§ **Required work**:
Start at the top of the records below and copy them exactly to the end.

(Saved data entries)
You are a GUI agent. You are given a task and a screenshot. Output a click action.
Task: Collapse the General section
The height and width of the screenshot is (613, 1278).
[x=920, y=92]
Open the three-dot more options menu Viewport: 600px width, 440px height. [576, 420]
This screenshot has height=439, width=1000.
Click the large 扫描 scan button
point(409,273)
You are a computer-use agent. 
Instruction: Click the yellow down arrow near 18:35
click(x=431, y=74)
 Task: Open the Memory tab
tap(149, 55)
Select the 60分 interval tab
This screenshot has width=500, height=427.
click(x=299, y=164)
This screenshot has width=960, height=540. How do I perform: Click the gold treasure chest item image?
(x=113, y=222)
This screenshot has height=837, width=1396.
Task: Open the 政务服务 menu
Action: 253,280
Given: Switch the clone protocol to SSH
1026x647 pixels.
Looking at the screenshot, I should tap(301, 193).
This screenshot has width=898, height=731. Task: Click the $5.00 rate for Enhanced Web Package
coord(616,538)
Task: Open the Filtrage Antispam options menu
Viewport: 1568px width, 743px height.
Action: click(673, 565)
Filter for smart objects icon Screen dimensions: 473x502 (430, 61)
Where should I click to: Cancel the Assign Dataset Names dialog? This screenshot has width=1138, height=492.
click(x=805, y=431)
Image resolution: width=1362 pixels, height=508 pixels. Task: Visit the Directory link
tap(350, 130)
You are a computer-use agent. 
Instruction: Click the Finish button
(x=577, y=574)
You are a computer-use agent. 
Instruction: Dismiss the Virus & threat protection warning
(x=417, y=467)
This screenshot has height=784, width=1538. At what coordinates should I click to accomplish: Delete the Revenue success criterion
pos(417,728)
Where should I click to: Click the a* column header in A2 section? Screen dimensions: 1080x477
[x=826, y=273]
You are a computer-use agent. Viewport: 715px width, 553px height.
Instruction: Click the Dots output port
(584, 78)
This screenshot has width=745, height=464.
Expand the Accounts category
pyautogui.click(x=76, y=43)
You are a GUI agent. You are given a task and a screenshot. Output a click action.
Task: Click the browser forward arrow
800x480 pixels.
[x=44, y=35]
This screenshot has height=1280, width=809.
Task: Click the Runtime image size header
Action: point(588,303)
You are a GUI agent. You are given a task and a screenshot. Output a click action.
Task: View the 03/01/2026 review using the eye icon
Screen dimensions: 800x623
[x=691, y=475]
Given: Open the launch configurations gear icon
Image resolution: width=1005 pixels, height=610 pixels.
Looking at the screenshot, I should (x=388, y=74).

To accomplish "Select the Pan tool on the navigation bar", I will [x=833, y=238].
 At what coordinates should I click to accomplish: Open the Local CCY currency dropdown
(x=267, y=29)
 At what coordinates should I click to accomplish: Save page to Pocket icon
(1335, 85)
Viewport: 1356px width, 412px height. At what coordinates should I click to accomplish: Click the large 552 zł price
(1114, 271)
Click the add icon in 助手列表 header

§ **Output**:
You are a GUI agent. You are given a task and a screenshot. Output a click action.
Task: Collapse the General section
The height and width of the screenshot is (613, 1278).
[x=920, y=92]
Open the three-dot more options menu Viewport: 600px width, 440px height. [576, 420]
This screenshot has height=439, width=1000.
Click the large 扫描 scan button
point(409,273)
You are a computer-use agent. 
Instruction: Click the yellow down arrow near 18:35
click(x=431, y=74)
 Task: Open the Memory tab
tap(149, 55)
Select the 60分 interval tab
This screenshot has width=500, height=427.
click(x=299, y=164)
This screenshot has width=960, height=540. How do I perform: Click the gold treasure chest item image?
(x=113, y=222)
This screenshot has height=837, width=1396.
Task: Open the 政务服务 menu
Action: 253,280
Given: Switch the clone protocol to SSH
1026x647 pixels.
Looking at the screenshot, I should tap(301, 193).
This screenshot has width=898, height=731. Task: Click the $5.00 rate for Enhanced Web Package
coord(616,538)
Task: Open the Filtrage Antispam options menu
Viewport: 1568px width, 743px height.
Action: click(673, 565)
Filter for smart objects icon Screen dimensions: 473x502 (430, 61)
Where should I click to: Cancel the Assign Dataset Names dialog? This screenshot has width=1138, height=492.
click(x=805, y=431)
Image resolution: width=1362 pixels, height=508 pixels. Task: Visit the Directory link
tap(350, 130)
You are a computer-use agent. 
Instruction: Click the Finish button
(x=577, y=574)
You are a computer-use agent. 
Instruction: Dismiss the Virus & threat protection warning
(x=417, y=467)
This screenshot has height=784, width=1538. At what coordinates should I click to accomplish: Delete the Revenue success criterion
pos(417,728)
Where should I click to: Click the a* column header in A2 section? Screen dimensions: 1080x477
[x=826, y=273]
You are a computer-use agent. Viewport: 715px width, 553px height.
Instruction: Click the Dots output port
(584, 78)
This screenshot has width=745, height=464.
Expand the Accounts category
pyautogui.click(x=76, y=43)
You are a GUI agent. You are given a task and a screenshot. Output a click action.
Task: Click the browser forward arrow
800x480 pixels.
[x=44, y=35]
This screenshot has height=1280, width=809.
Task: Click the Runtime image size header
Action: point(588,303)
You are a GUI agent. You are given a task and a screenshot. Output a click action.
Task: View the 03/01/2026 review using the eye icon
Screen dimensions: 800x623
[x=691, y=475]
Given: Open the launch configurations gear icon
Image resolution: width=1005 pixels, height=610 pixels.
Looking at the screenshot, I should (x=388, y=74).

To accomplish "Select the Pan tool on the navigation bar", I will [x=833, y=238].
 At what coordinates should I click to accomplish: Open the Local CCY currency dropdown
(x=267, y=29)
 At what coordinates should I click to accomplish: Save page to Pocket icon
(1335, 85)
Viewport: 1356px width, 412px height. At what coordinates should I click to accomplish: Click the large 552 zł price
(1114, 271)
Click the add icon in 助手列表 header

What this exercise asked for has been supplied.